UNITED STATES
                  SECURITIES AND EXCHANGE COMMISSION
                        WASHINGTON, D.C. 20549

                             SCHEDULE 13G
                            (Rule 13d-102)

      INFORMATION TO BE INCLUDED IN STATEMENTS FILED PURSUANT TO
 RULES 13d-1(b), (c), AND (d) AND AMENDMENTS THERETO FILED PURSUANT TO
                             RULE 13d-2(b)

                           (Amendment No. 2)


                           Natco Group Inc.
                           ----------------
                           (Name of Issuer)

                     Common Stock, $0.01 par value
                     -----------------------------
                    (Title of Class of Securities)

                               63227W203
                               ---------
                            (CUSIP Number)

                           December 31, 2004
                           -----------------
        (Date of Event Which Requires Filing of This Statement)
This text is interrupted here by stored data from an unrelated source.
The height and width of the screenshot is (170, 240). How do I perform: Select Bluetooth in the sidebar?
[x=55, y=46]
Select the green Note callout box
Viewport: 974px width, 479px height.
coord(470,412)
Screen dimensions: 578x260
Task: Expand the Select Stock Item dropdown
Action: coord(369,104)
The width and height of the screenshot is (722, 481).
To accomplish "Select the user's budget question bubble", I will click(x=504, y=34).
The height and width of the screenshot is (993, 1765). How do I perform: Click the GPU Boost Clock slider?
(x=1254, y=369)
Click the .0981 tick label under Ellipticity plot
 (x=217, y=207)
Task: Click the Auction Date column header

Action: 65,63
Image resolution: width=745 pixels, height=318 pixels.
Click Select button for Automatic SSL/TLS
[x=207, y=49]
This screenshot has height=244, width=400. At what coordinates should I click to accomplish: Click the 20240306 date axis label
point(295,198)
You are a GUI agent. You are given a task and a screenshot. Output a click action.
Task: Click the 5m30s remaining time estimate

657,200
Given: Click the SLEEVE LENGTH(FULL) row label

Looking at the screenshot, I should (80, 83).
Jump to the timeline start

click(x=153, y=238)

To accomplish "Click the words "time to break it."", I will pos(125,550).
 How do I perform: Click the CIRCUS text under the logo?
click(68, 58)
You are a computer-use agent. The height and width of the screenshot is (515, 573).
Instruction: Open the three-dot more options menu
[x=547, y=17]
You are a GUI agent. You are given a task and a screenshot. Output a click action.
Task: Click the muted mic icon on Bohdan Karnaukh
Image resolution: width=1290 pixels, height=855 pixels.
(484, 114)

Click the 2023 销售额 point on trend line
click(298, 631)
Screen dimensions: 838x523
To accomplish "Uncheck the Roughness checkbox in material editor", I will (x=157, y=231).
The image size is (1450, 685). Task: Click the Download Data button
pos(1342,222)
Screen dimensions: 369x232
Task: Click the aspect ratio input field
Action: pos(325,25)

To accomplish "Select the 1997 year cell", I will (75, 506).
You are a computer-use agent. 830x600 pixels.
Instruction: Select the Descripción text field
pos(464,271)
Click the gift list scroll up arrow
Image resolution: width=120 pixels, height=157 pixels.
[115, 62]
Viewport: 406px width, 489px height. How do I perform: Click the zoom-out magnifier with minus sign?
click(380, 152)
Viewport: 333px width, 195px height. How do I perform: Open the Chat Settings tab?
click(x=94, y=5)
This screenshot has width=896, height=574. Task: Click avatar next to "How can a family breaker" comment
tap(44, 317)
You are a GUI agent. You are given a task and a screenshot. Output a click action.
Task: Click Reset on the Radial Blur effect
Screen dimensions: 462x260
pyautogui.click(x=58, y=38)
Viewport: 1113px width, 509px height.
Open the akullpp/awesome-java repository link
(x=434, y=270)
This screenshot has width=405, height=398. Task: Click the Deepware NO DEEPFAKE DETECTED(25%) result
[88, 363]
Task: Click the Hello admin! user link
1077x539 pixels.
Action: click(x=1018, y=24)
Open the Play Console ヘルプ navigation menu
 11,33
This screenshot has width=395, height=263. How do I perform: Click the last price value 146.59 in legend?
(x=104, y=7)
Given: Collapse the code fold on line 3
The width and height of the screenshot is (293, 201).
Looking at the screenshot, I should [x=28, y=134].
          Check the appropriate box to designate the rule pursuant to which
this Schedule is filed:

          [X}  Rule 13d-1(b)

          [ ]  Rule 13d-1(c)

          [ ]  Rule 13d-1(d)


          *The remainder of this cover page shall be filled out for a
reporting person's initial filing on this form with respect to the subject
class of securities, and for any subsequent amendment containing
information which would alter the disclosures provided in a prior cover page.

          The information required in the remainder of this cover page shall
          not be deemed to be "filed" for the purpose of Section 18 of the
Securities Exchange Act of 1934 ("Act") or otherwise subject to the
liabilities of that section of the Act but shall be subject to all other
provisions of the Act (however, see the Notes).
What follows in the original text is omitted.